===== Entries provided

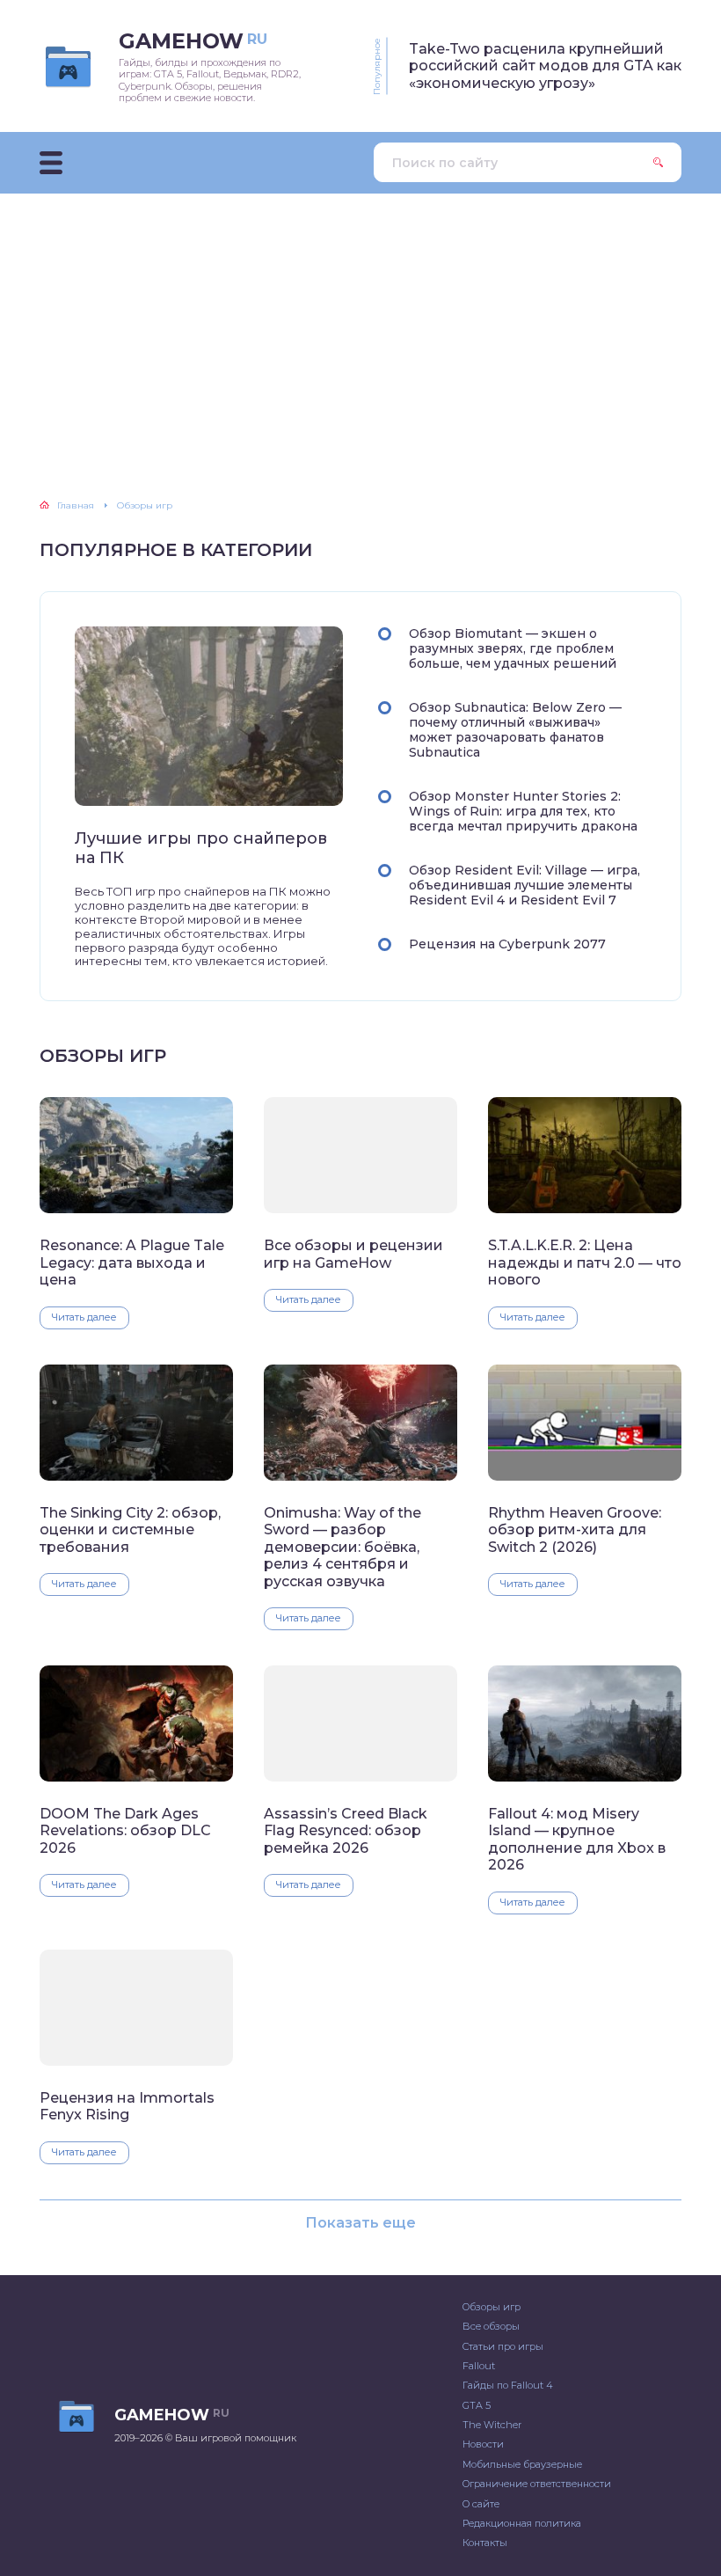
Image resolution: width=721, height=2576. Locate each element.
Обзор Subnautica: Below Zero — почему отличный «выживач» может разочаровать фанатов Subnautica (515, 729)
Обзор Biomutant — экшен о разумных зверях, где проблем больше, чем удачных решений (512, 648)
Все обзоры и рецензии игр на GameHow (353, 1253)
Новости (483, 2444)
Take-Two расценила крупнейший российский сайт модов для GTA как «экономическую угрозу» (545, 65)
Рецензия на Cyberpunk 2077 (507, 944)
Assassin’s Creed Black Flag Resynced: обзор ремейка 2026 (345, 1830)
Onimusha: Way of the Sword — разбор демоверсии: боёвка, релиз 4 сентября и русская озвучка (342, 1547)
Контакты (484, 2542)
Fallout (478, 2366)
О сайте (480, 2504)
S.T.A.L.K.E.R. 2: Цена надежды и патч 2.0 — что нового (584, 1262)
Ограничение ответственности (536, 2483)
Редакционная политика (521, 2523)
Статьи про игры (502, 2346)
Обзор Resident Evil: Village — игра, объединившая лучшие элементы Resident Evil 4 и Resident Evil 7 (524, 885)
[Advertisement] (360, 325)
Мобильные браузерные (522, 2464)
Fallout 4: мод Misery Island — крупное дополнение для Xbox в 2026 (577, 1839)
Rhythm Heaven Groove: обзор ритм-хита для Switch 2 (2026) (574, 1529)
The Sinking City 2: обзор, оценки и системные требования (130, 1529)
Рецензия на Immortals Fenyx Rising (127, 2106)
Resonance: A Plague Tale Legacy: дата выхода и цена (132, 1262)
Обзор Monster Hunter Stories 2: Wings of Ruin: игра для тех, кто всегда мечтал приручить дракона (523, 811)
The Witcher (491, 2425)
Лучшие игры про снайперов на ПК (201, 848)
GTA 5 (476, 2405)
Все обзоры (491, 2326)
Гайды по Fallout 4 (507, 2385)
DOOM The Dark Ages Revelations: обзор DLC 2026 (125, 1830)
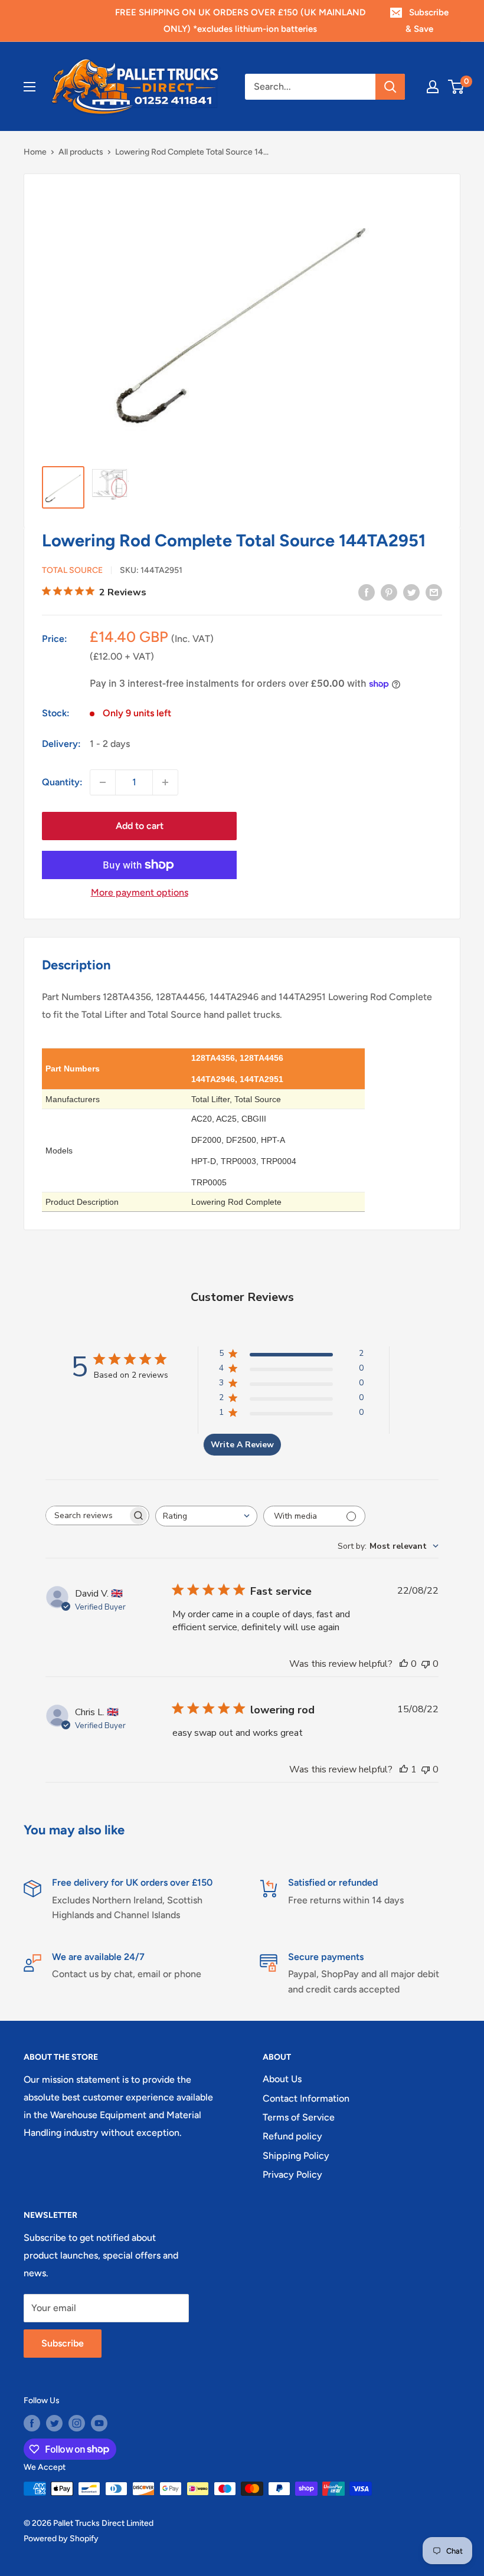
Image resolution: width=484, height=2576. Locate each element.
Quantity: (62, 782)
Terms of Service (299, 2117)
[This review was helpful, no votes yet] (404, 1663)
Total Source (72, 570)
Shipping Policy (296, 2155)
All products (80, 152)
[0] (456, 87)
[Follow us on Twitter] (54, 2423)
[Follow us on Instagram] (76, 2423)
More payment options (139, 892)
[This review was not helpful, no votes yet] (425, 1663)
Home (35, 152)
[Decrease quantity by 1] (102, 782)
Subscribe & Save (427, 20)
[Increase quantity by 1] (165, 782)
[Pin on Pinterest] (389, 592)
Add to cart (139, 825)
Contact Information (306, 2098)
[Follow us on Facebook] (32, 2423)
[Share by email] (434, 592)
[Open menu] (29, 86)
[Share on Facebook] (366, 592)
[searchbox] (86, 1515)
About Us (282, 2079)
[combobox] (206, 1516)
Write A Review (242, 1444)
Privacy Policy (292, 2174)
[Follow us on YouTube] (99, 2423)
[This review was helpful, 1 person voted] (404, 1769)
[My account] (433, 86)
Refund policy (292, 2136)
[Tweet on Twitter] (411, 592)
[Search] (390, 87)
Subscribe (62, 2343)
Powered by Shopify (61, 2539)
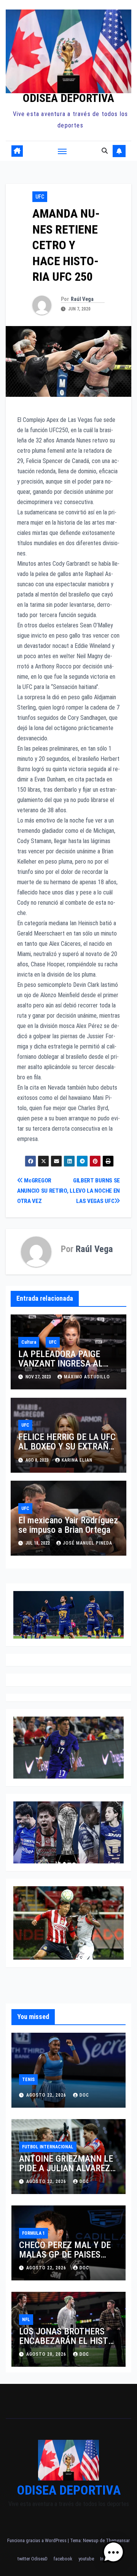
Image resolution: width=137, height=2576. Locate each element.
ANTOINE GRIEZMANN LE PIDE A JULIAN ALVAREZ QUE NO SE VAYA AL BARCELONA (66, 2173)
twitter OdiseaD (33, 2559)
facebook (63, 2559)
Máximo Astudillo (87, 1376)
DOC (84, 2095)
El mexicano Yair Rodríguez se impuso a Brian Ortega (68, 1525)
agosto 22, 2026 (47, 2095)
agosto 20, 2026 (47, 2354)
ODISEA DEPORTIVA (68, 98)
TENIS (28, 2079)
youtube (86, 2559)
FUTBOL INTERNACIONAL (47, 2147)
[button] (105, 150)
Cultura (28, 1342)
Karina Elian (77, 1460)
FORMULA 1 (33, 2233)
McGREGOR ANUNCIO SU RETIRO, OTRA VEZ (42, 1190)
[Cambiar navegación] (62, 151)
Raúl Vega (82, 299)
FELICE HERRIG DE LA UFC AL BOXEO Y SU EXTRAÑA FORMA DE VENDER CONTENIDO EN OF (67, 1451)
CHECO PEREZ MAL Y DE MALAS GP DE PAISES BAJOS (65, 2254)
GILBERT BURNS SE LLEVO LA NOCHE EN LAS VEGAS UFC (95, 1190)
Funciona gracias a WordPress (37, 2540)
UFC (39, 197)
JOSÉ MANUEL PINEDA (87, 1543)
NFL (26, 2319)
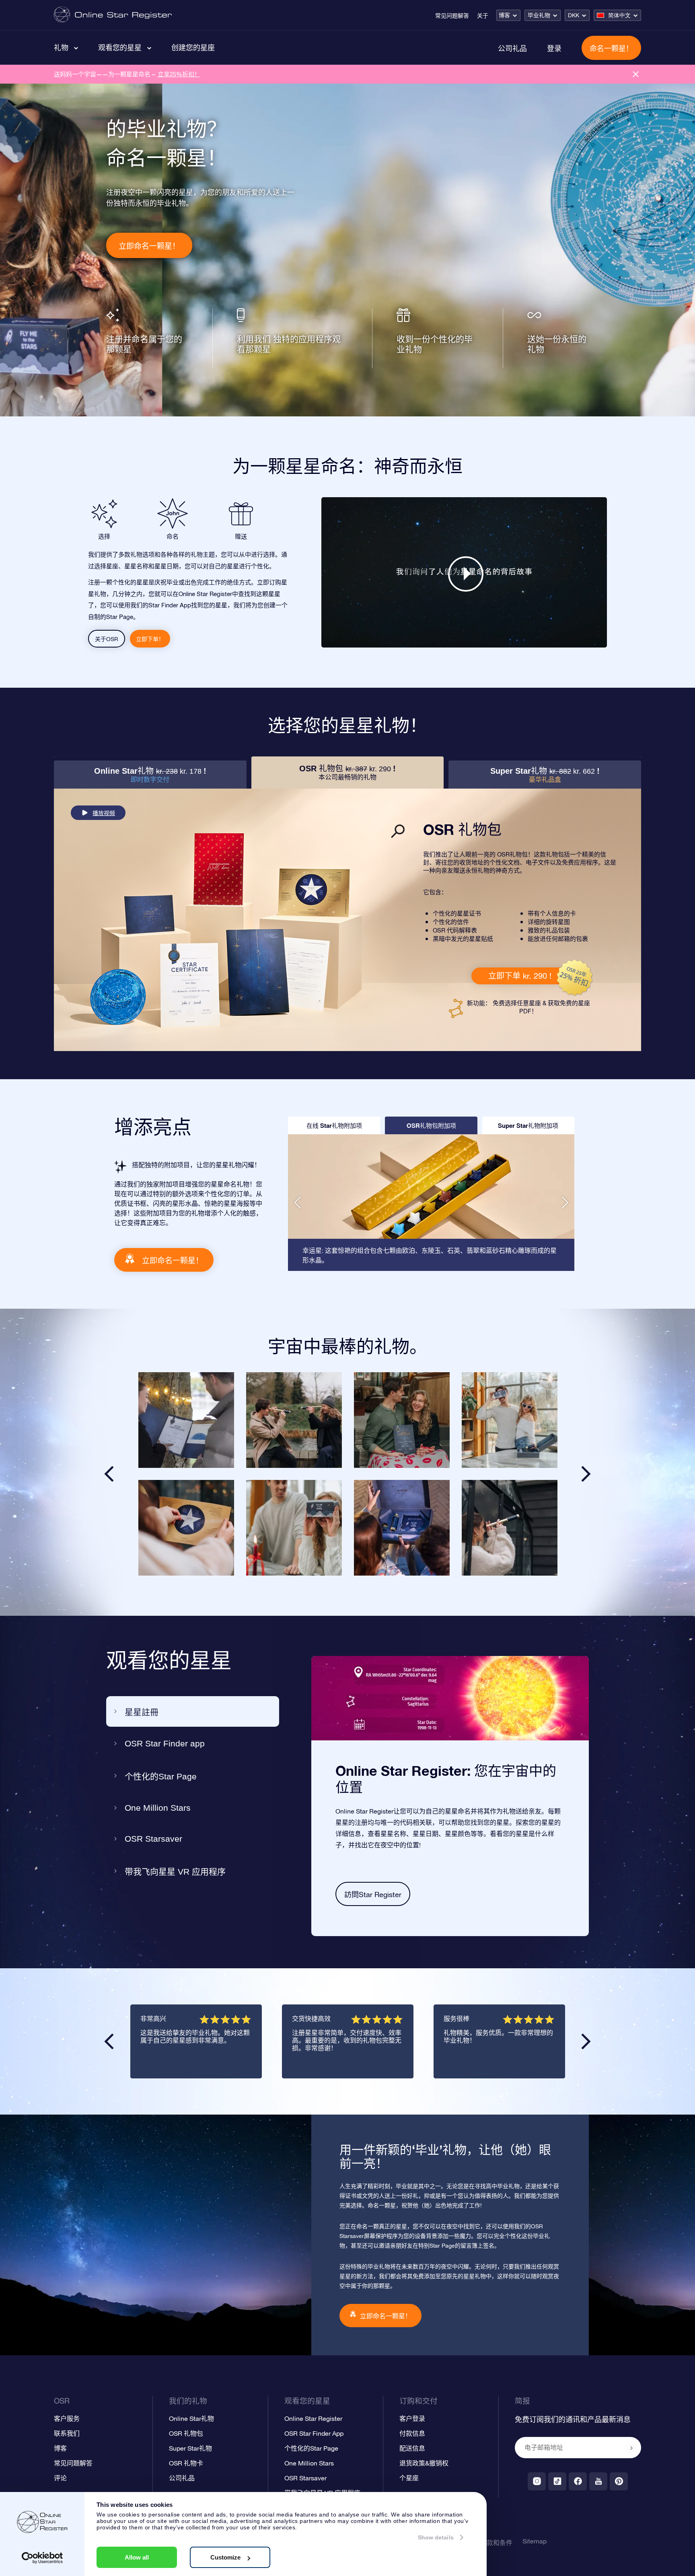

==========

• Task
Search the records for the string "Рецензия" and, wherever a line contains it, please copy that line.

• Expected answer
Рецензия на Cyberpunk 2077 (507, 944)
Рецензия на Immortals Fenyx Rising (127, 2106)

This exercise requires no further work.